Rehen e Araújo concordam com o “New York Times” a respeito da escolha do termo “revolução”. Segundo os pesquisadores, o que a ciência vive é uma revolução dos tratamentos psiquiátricos com substâncias psicodélicas, principalmente para a depressão e o estresse pós-traumático com MDMA e a psilocibina.

O caminho ainda exige testes para definição de possíveis efeitos colaterais. Todos os medicamentos têm esses riscos, e com os psicodélicos não deve ser diferente. Além disso, pacientes com histórico de transtorno bipolar, esquizofrenia, entre outras condições, têm risco maior de apresentar uma reação adversa no consumo de substâncias psicodélicas.

São necessárias também mais pesquisas para entender possíveis reações cruzadas entre o uso dos psicodélicos em pacientes que já consomem outros medicamentos, como os antidepressivos. Como ambos agem diretamente nos receptores de serotonina, há certo risco de desenvolver uma crise devido ao excesso.

Há, ainda, um longo caminho na estruturação de mais estudos clínicos extensos, uma definição das doses, da frequência de uso, do tipo de aplicação.

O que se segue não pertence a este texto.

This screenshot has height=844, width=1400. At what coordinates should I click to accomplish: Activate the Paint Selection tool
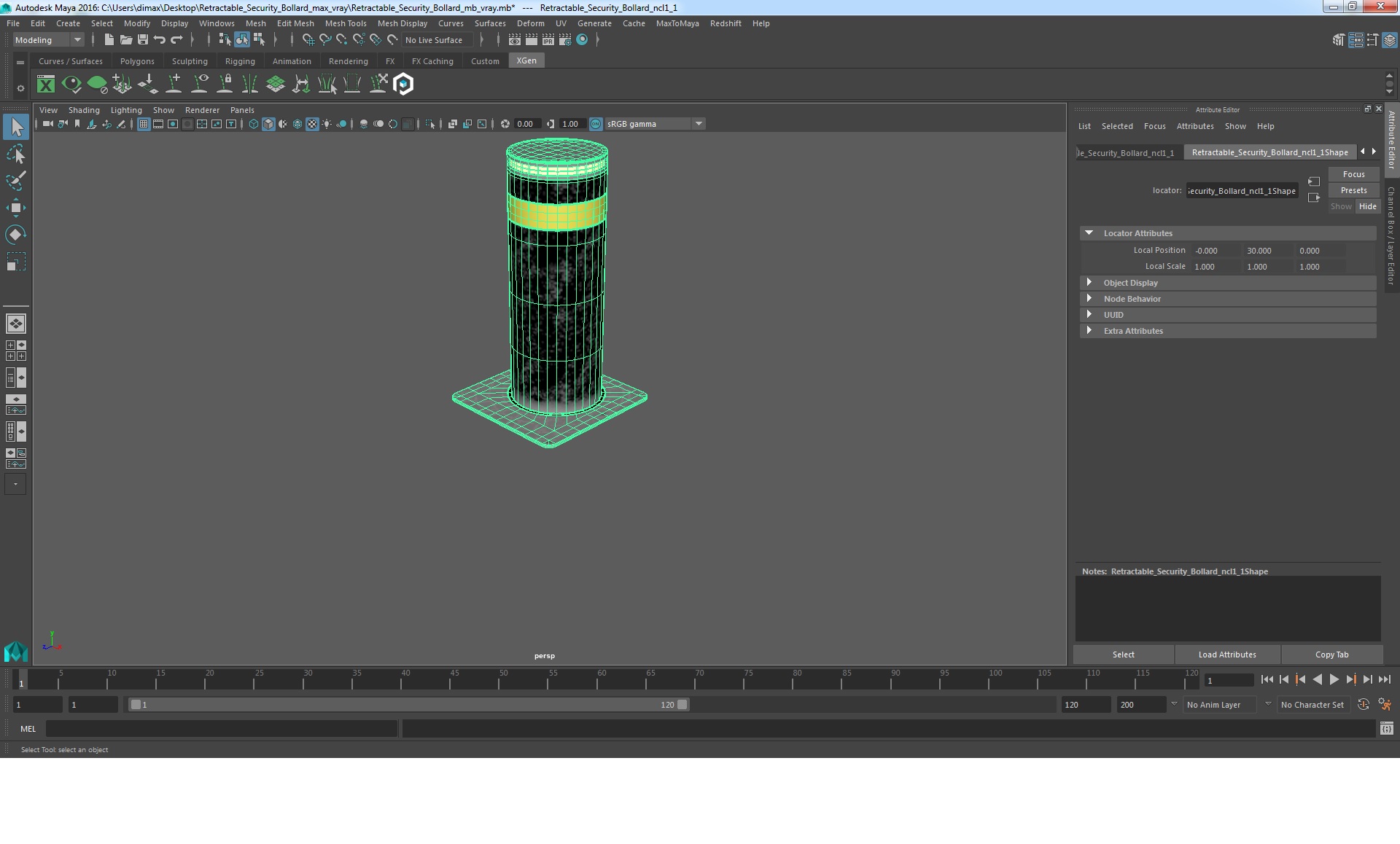(x=15, y=181)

“Os estudos estão sendo muito criteriosos na seleção dos pacientes. Obviamente, existem pessoas que não vão poder tomar psicodélicos, que têm quadros psiquiátricos por outros motivos associados e, possivelmente, serão excluídas dos estudos”, disse Rehen.

“Mas eu acho que os estudos têm justamente esse objetivo: você seleciona os pacientes que estão sem os medicamentos tradicionais, em outras palavras, que não tinham tratamento para ajudar. Agora podem ter.”